My favourite cache so far was Hippos Below listed here http://coord.info/GC1C47M
this was particularly enjoyable as it required a wade through knee-high mud carrying our boats and then paddling about a mile into a disused canal tunnel to find a geocache placed in the wall. To get an idea of what is involved, click the top right link on the cache page labelled "view gallery". 
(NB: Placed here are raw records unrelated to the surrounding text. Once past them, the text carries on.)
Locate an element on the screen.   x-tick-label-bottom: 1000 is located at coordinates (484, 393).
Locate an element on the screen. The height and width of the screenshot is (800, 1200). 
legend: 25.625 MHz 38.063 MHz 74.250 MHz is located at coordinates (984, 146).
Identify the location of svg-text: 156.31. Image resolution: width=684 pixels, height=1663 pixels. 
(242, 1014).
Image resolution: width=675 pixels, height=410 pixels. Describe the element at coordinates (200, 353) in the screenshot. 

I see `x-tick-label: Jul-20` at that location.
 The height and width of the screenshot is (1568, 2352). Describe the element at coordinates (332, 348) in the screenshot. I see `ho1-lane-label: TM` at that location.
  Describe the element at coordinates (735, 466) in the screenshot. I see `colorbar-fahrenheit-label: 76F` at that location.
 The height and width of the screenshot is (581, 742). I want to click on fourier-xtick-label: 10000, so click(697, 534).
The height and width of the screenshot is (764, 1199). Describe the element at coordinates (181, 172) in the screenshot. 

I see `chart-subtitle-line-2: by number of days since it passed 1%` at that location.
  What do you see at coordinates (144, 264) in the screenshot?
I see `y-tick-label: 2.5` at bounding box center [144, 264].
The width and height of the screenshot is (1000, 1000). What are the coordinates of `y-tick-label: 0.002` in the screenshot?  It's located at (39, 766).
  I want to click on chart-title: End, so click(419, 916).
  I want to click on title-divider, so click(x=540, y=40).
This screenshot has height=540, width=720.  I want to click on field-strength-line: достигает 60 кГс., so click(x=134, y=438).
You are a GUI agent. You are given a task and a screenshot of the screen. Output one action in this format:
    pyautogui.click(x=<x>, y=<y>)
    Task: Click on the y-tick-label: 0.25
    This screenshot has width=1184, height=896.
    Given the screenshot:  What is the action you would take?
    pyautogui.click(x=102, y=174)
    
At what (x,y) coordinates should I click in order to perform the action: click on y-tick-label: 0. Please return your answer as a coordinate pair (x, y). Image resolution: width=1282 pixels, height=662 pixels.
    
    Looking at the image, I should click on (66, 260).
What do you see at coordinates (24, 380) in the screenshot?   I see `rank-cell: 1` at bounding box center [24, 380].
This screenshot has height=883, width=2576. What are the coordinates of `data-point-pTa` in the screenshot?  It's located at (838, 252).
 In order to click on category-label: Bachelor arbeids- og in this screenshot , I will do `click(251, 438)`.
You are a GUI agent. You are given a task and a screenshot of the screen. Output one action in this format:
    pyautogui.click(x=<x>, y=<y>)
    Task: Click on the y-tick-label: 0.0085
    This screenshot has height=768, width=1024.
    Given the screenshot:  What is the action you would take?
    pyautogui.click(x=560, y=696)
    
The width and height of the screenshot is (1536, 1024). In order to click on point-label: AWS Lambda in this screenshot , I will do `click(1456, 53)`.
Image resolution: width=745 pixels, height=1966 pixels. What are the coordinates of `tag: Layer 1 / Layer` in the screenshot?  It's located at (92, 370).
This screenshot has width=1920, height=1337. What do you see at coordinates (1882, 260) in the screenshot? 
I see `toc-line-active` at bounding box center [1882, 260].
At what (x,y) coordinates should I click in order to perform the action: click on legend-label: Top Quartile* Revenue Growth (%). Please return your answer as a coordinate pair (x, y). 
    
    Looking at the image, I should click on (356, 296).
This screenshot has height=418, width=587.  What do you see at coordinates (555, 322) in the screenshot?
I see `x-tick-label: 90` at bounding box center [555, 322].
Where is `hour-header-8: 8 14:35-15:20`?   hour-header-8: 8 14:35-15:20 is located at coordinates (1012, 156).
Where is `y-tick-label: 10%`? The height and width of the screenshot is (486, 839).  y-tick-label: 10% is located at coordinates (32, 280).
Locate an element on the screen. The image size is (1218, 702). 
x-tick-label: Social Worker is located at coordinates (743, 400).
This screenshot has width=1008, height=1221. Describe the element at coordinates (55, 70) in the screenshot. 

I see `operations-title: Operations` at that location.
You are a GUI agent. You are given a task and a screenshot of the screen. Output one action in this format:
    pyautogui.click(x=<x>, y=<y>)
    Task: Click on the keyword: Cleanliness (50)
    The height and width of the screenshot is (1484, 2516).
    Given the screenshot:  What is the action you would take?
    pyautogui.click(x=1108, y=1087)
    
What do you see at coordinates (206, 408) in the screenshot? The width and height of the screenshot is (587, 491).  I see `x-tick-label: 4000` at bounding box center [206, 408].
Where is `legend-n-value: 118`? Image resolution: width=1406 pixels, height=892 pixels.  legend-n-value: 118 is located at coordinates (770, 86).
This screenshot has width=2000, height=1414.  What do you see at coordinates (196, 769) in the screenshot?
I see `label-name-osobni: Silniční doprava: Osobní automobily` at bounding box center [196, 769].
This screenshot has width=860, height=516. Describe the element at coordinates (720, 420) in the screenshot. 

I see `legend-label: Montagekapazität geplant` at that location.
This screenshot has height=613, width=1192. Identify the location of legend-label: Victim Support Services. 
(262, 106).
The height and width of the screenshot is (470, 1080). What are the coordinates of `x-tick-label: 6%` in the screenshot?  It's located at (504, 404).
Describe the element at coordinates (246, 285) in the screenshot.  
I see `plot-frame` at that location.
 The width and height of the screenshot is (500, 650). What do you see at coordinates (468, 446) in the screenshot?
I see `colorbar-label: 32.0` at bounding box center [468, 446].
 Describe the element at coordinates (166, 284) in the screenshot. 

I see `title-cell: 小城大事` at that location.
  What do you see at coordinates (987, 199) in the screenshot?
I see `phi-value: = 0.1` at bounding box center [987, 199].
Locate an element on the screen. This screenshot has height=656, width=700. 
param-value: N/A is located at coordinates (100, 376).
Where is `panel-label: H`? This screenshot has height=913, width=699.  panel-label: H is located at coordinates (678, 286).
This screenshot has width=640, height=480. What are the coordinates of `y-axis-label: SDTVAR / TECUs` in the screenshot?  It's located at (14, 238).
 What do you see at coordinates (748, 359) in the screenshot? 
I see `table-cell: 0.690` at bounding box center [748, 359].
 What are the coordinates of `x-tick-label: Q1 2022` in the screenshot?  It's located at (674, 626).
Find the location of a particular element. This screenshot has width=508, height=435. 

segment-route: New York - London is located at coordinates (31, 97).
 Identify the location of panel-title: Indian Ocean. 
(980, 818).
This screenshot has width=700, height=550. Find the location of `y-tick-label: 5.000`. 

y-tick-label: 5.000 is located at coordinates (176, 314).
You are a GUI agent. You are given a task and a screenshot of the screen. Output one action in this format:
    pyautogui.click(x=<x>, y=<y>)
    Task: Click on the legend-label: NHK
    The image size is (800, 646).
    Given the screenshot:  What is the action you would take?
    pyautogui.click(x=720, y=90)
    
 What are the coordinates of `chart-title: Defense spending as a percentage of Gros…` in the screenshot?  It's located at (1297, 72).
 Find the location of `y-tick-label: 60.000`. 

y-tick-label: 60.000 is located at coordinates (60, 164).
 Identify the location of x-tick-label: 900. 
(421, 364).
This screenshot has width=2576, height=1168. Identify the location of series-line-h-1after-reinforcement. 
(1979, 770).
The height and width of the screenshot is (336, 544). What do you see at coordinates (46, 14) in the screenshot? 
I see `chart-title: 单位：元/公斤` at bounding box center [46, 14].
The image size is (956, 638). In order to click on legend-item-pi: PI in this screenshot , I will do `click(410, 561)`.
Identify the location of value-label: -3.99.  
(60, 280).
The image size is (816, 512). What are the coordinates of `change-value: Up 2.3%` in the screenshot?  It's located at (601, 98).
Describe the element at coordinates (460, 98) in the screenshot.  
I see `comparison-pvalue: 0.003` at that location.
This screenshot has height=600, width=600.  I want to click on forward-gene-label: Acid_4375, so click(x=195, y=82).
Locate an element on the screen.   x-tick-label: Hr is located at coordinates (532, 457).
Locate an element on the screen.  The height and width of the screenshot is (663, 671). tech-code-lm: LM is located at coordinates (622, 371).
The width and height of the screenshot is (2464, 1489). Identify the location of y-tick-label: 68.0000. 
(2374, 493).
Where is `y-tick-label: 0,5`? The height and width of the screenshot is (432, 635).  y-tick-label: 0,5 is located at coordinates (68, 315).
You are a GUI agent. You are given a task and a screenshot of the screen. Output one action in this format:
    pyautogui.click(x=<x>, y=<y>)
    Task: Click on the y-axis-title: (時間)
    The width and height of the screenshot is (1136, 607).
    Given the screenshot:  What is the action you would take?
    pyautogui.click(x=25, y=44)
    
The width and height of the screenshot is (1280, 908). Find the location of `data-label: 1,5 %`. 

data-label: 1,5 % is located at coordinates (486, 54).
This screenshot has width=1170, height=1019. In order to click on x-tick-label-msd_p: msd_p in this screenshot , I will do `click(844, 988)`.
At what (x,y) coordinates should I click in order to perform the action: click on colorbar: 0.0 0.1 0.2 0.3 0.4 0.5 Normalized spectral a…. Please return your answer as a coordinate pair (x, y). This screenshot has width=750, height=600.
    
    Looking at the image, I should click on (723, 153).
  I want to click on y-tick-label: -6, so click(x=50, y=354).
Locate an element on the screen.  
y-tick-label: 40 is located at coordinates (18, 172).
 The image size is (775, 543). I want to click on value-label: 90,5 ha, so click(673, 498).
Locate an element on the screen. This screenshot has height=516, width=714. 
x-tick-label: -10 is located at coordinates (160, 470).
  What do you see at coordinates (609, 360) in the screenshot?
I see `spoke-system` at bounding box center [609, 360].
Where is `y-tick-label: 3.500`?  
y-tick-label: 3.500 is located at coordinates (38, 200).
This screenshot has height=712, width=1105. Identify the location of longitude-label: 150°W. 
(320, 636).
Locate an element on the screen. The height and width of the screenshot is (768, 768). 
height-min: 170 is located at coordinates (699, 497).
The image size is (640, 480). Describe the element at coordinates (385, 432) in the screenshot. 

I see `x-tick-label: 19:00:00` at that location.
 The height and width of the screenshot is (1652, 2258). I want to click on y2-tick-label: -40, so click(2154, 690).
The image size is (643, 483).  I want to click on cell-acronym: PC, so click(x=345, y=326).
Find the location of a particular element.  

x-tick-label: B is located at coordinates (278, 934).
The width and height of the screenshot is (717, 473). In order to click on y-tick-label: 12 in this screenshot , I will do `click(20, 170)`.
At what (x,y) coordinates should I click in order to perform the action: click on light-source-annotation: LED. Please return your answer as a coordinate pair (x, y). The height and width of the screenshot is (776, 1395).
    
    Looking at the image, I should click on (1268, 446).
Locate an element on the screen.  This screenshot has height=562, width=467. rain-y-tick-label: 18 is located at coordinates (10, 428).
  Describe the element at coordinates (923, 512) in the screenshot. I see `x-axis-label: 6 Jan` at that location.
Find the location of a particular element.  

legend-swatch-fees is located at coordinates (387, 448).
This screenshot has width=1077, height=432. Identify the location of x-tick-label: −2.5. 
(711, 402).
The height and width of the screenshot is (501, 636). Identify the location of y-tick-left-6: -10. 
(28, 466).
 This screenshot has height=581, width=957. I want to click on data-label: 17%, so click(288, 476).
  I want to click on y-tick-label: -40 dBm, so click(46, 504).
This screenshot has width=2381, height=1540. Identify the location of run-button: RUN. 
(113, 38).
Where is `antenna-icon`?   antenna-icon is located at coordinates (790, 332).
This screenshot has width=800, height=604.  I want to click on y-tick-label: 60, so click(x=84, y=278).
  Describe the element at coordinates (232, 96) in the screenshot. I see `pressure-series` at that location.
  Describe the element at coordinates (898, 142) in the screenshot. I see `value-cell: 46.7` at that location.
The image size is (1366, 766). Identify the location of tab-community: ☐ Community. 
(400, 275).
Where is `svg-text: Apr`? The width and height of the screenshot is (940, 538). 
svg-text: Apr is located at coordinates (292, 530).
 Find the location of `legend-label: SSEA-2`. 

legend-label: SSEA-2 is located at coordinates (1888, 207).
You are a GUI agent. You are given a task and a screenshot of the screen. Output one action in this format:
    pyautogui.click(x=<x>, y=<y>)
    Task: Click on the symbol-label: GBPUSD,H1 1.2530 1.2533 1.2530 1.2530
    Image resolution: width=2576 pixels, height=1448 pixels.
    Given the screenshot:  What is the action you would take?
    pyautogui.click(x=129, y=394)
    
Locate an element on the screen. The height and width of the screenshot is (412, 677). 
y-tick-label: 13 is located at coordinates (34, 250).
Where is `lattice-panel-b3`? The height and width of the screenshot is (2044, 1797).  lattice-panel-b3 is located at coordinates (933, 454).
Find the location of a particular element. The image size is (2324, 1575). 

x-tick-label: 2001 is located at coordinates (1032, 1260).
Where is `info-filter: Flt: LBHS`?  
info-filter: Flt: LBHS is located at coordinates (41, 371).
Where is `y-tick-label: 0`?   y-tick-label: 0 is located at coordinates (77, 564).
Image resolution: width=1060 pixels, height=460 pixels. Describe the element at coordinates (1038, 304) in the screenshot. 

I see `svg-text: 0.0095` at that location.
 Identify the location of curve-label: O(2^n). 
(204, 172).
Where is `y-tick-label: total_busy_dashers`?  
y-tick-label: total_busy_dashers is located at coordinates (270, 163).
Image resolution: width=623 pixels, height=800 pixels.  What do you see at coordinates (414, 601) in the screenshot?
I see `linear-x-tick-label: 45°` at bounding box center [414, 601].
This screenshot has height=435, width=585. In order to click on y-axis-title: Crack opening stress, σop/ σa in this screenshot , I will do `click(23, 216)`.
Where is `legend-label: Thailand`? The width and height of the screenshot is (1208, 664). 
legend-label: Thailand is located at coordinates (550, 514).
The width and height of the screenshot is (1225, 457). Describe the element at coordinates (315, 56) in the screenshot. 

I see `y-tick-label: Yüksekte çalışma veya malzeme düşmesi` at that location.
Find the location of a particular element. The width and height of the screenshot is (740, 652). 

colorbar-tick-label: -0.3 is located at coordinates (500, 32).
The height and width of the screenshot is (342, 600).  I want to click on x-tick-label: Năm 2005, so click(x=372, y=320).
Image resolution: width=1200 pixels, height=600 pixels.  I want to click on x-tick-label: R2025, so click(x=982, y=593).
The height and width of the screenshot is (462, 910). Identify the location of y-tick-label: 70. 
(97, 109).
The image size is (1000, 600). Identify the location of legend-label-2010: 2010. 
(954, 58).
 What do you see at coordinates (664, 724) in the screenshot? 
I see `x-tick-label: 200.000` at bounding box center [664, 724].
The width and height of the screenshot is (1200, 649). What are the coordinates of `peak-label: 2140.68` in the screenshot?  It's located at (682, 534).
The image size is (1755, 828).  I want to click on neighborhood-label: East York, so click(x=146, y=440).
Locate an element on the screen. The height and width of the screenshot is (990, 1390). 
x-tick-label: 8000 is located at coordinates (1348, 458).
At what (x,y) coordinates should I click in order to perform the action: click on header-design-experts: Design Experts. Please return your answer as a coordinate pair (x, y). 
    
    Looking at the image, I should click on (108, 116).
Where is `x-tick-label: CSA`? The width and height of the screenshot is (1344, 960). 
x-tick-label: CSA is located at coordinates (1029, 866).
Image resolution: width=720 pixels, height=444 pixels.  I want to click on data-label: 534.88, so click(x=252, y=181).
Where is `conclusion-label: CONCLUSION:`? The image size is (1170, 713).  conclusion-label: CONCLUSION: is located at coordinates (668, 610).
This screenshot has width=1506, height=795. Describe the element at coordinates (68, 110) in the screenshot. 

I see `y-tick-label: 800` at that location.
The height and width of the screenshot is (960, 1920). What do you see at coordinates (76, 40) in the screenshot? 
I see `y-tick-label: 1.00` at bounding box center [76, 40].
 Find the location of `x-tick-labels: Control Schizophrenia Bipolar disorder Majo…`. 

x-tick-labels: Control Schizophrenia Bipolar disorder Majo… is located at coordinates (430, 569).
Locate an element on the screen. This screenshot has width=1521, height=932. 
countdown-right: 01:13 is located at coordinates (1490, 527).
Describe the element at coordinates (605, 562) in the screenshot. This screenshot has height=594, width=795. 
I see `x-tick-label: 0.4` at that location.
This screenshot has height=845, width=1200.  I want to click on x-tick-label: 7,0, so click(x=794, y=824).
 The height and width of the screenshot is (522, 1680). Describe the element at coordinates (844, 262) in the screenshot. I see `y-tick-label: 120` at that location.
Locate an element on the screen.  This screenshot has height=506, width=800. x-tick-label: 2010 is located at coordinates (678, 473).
So far I have hidden 115 caches and found nearly 4,000 including a few night caches.


----------



## mvyrmnd (Nov 12, 2015)

GeoDave said:


> Hi all,
> 
> I'm a keen geocacher from the UK which drove my first flashlight purchase - a Nova MM15 which can be subtle (whilst walking and being discrete) and ridiculously bright when searching from that elusive green micro in a hedge at night (night starts at about 4.30pm the at the moment).
> 
> ...



Looks awesome.

I once had to strip to my jocks and swim across a lake to retrieve a cache to complete a series at a Mega event. The guys that were with me decided photographing the event was a good idea...


----------



## DIY Lumens (Dec 23, 2015)

Another geocacher here :wave:, albeit not a very active one at present. I've found probably 6-8 caches in my area and surrounding states. Dunno why I stopped; that was a couple years ago. I'm still quite interested in it though.


----------



## eravau (Mar 4, 2016)

After over 3,500 finds… it's hard to pick a favorite of them all… but I definitely have a top three:
- Mysterious Treasure (http://coord.info/GC3BQJZ): about 15 miles and as many waypoints, solving puzzles along the way
- Proffit Mountain Cache (http://coord.info/GCA1A3): about 14 miles of hard hiking with lots of elevation changes in the middle of the woods
- The Architect: (http://coord.info/GC4CQ9V): Crawling through dozens of storm sewer tunnels, hiking up and down hills, solving lots of puzzles. This one probably used my flashlight more than any.


----------



## bestellen (Mar 6, 2016)

I don't think I have had the pleasure of finding a Beardo cache....he has to find 'the beginning' first!


----------